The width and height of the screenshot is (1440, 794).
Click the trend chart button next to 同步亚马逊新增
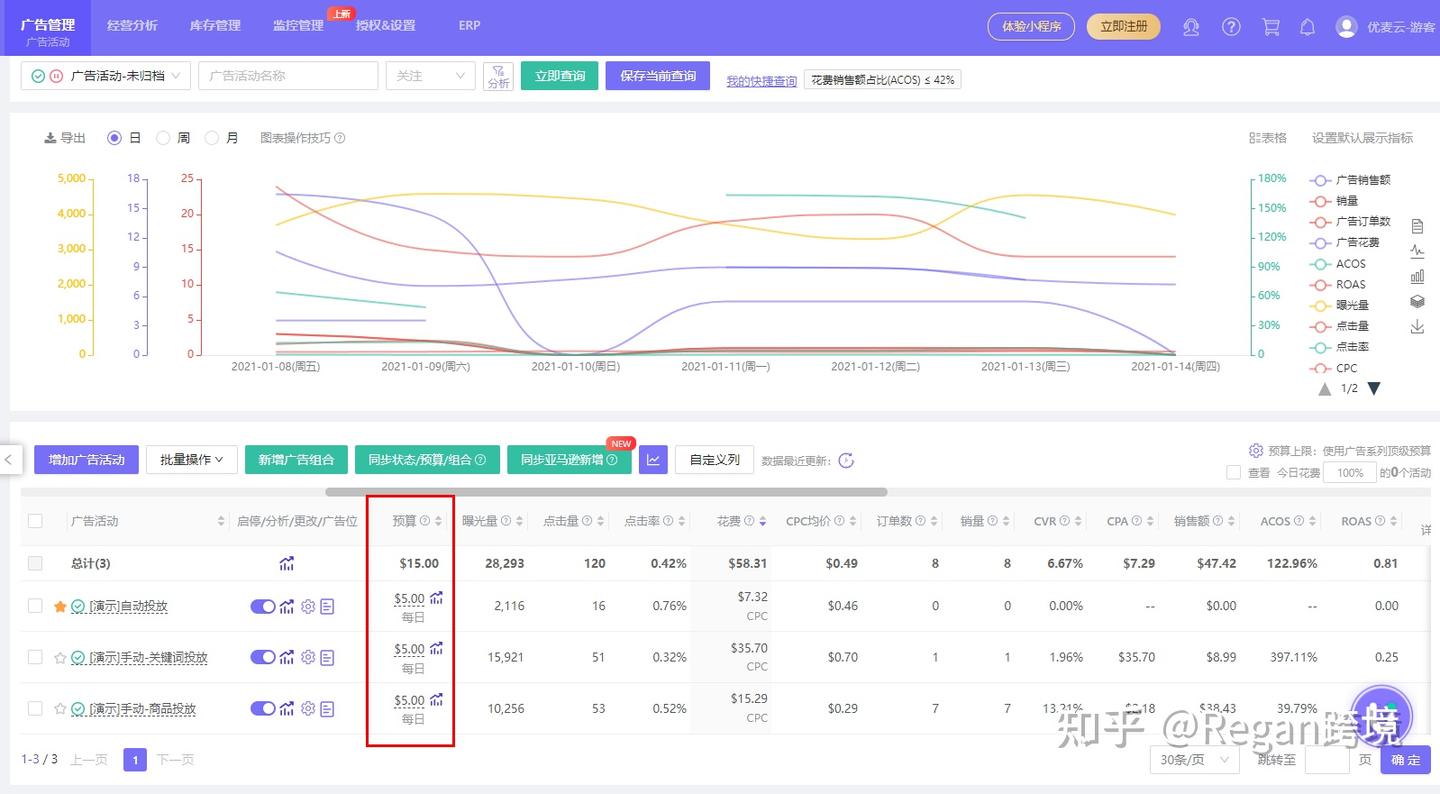pyautogui.click(x=653, y=460)
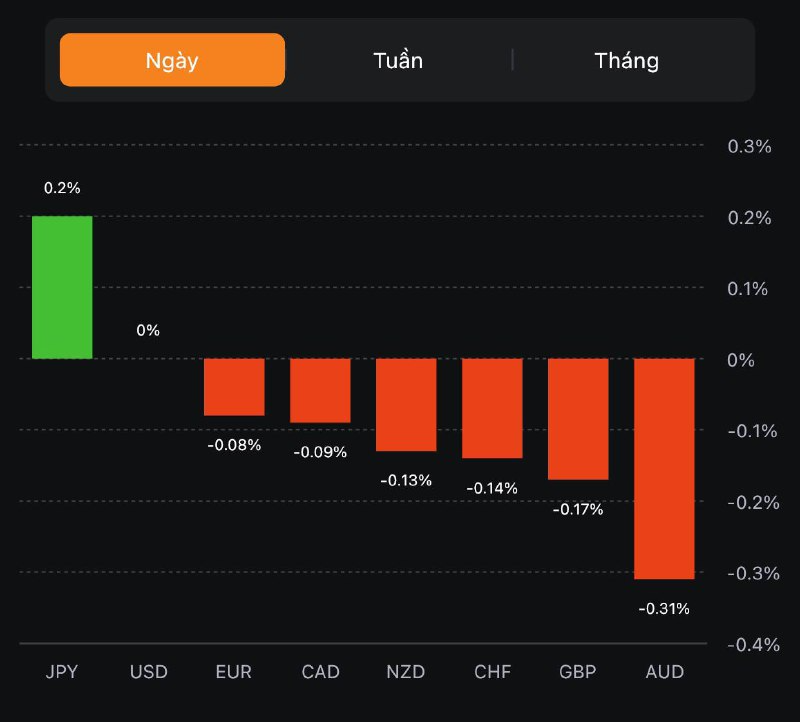This screenshot has height=722, width=800.
Task: Select the EUR currency axis label
Action: point(234,672)
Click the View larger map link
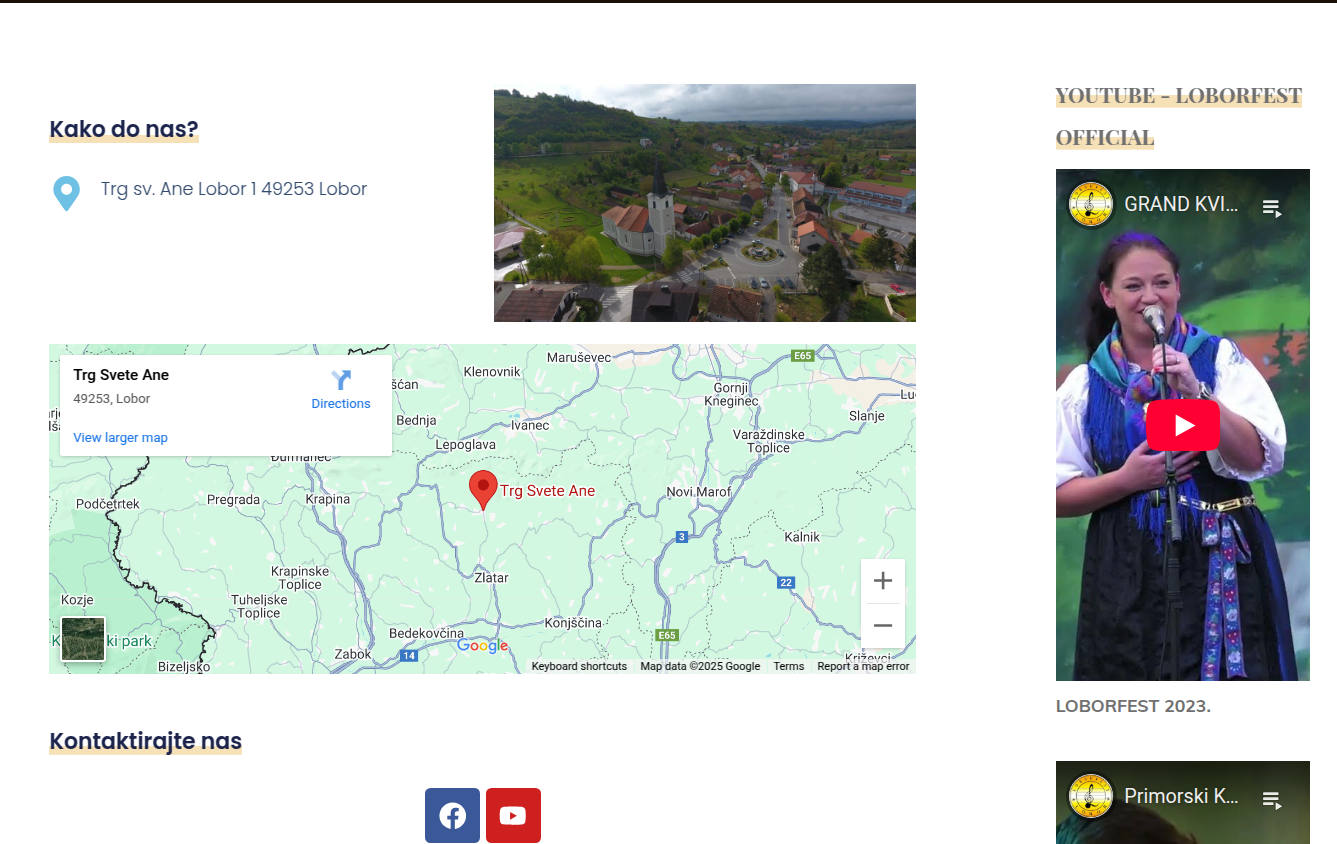This screenshot has height=844, width=1337. click(120, 438)
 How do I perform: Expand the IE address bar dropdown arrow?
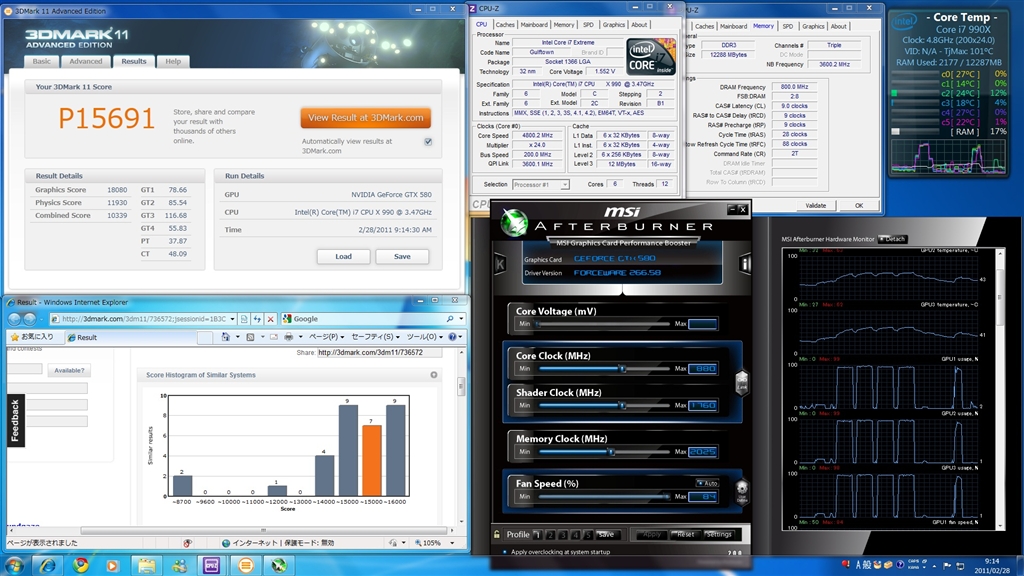[233, 319]
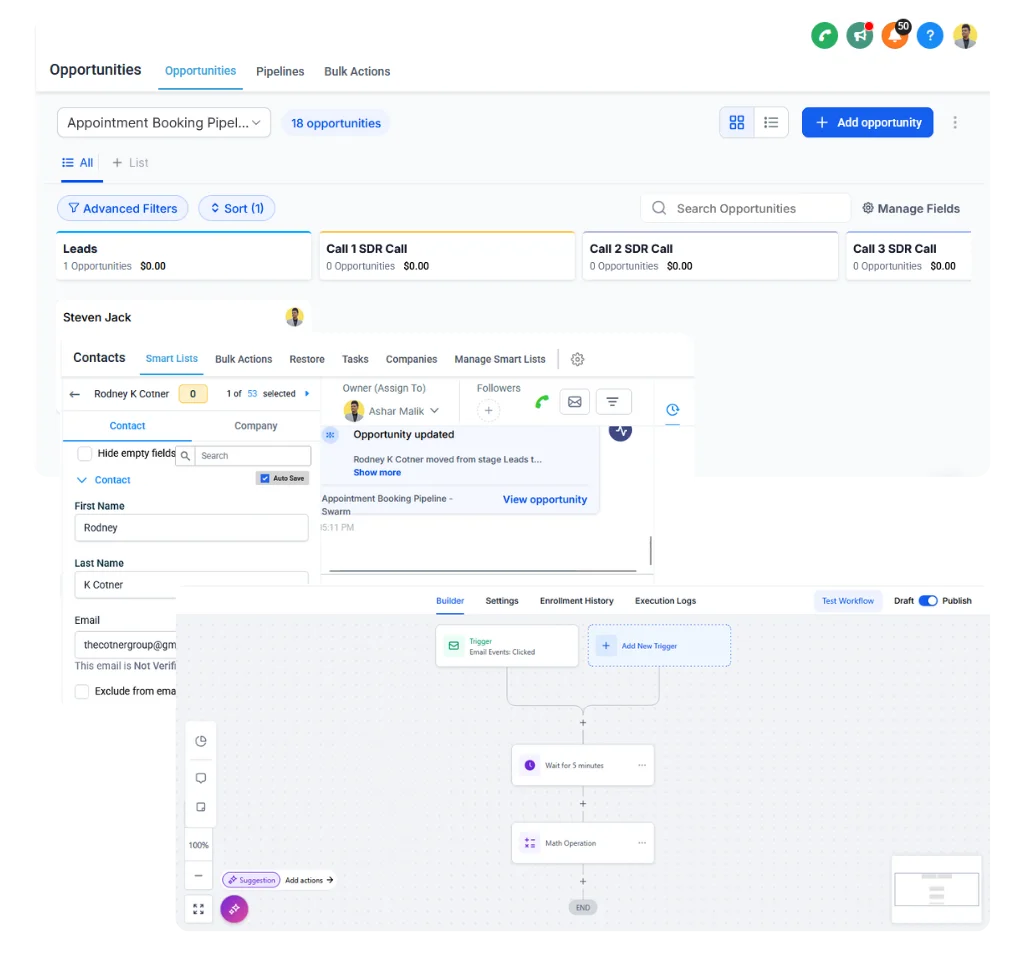Check the Hide empty fields checkbox
Viewport: 1024px width, 954px height.
click(x=85, y=453)
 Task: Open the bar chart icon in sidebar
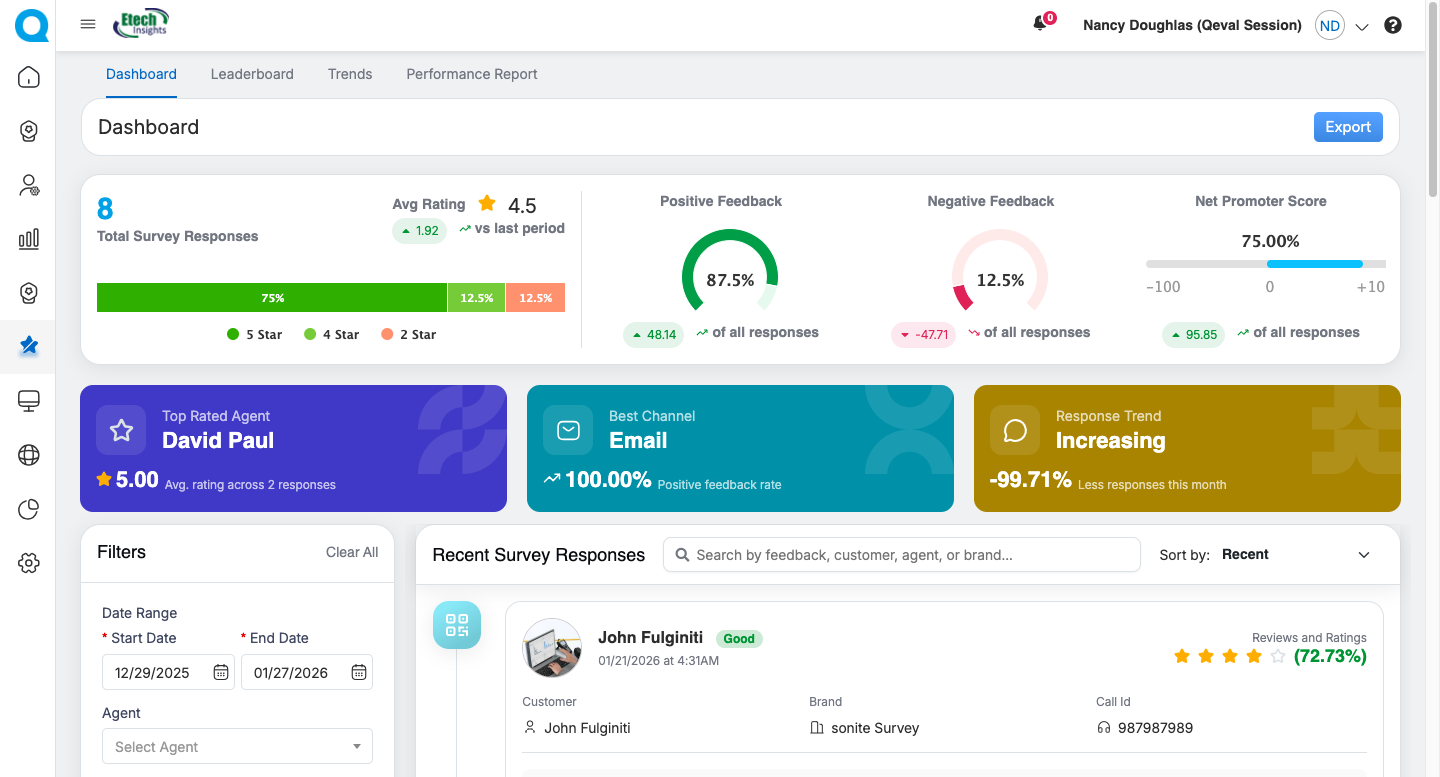pyautogui.click(x=29, y=238)
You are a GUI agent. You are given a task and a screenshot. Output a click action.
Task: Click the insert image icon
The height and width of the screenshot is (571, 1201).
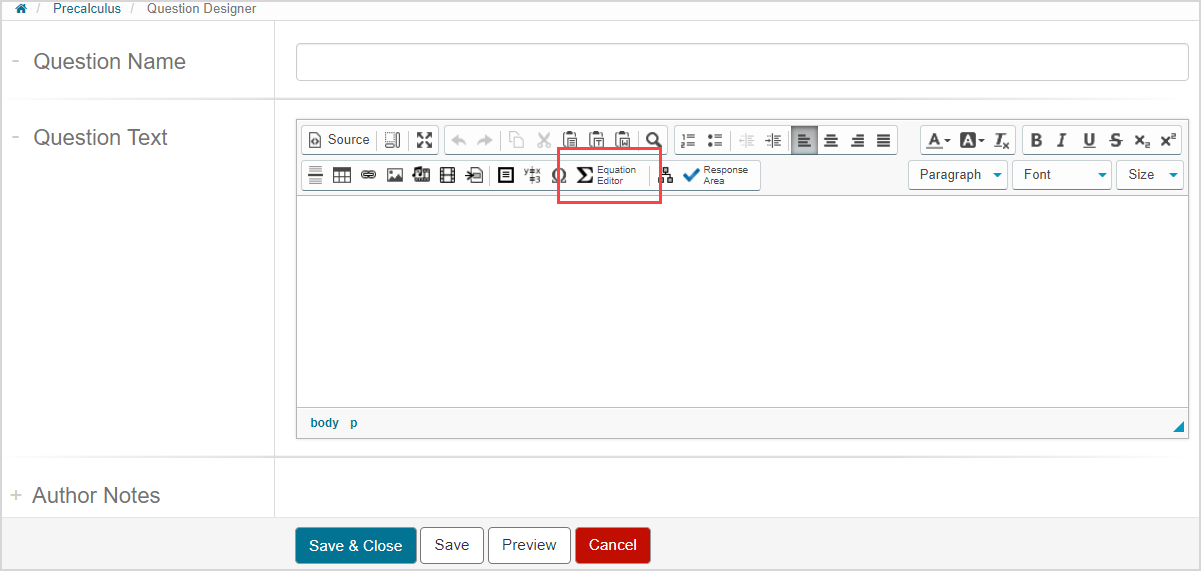pos(395,175)
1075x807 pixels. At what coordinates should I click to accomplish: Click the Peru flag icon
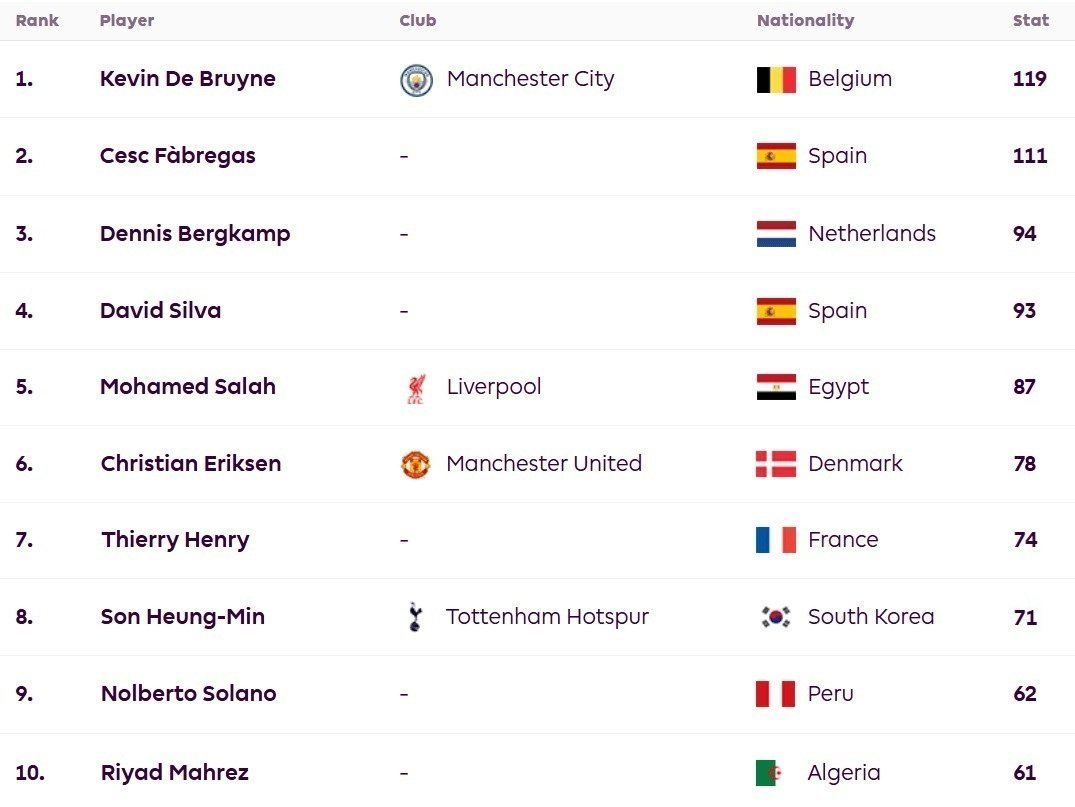point(775,694)
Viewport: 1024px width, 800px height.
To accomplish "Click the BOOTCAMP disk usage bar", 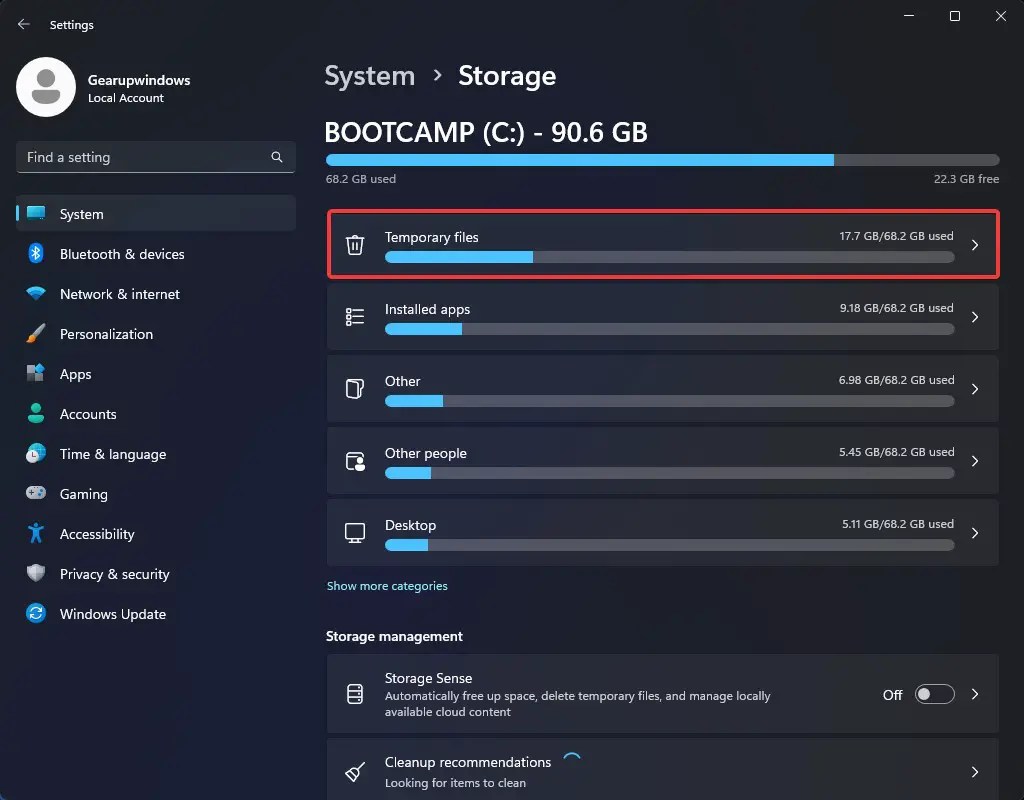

────

-- Task directions --
Transcription of the lines from the one with "Task: Click the insert image icon" through the end of the entries is required, exact and with no pictures.

-- Answer to the exercise --
Task: Click the insert image icon
The height and width of the screenshot is (571, 1201).
pos(395,175)
1075x807 pixels. At what coordinates should I click to accomplish: Click the Peru flag icon
point(775,694)
Viewport: 1024px width, 800px height.
To accomplish "Click the BOOTCAMP disk usage bar", 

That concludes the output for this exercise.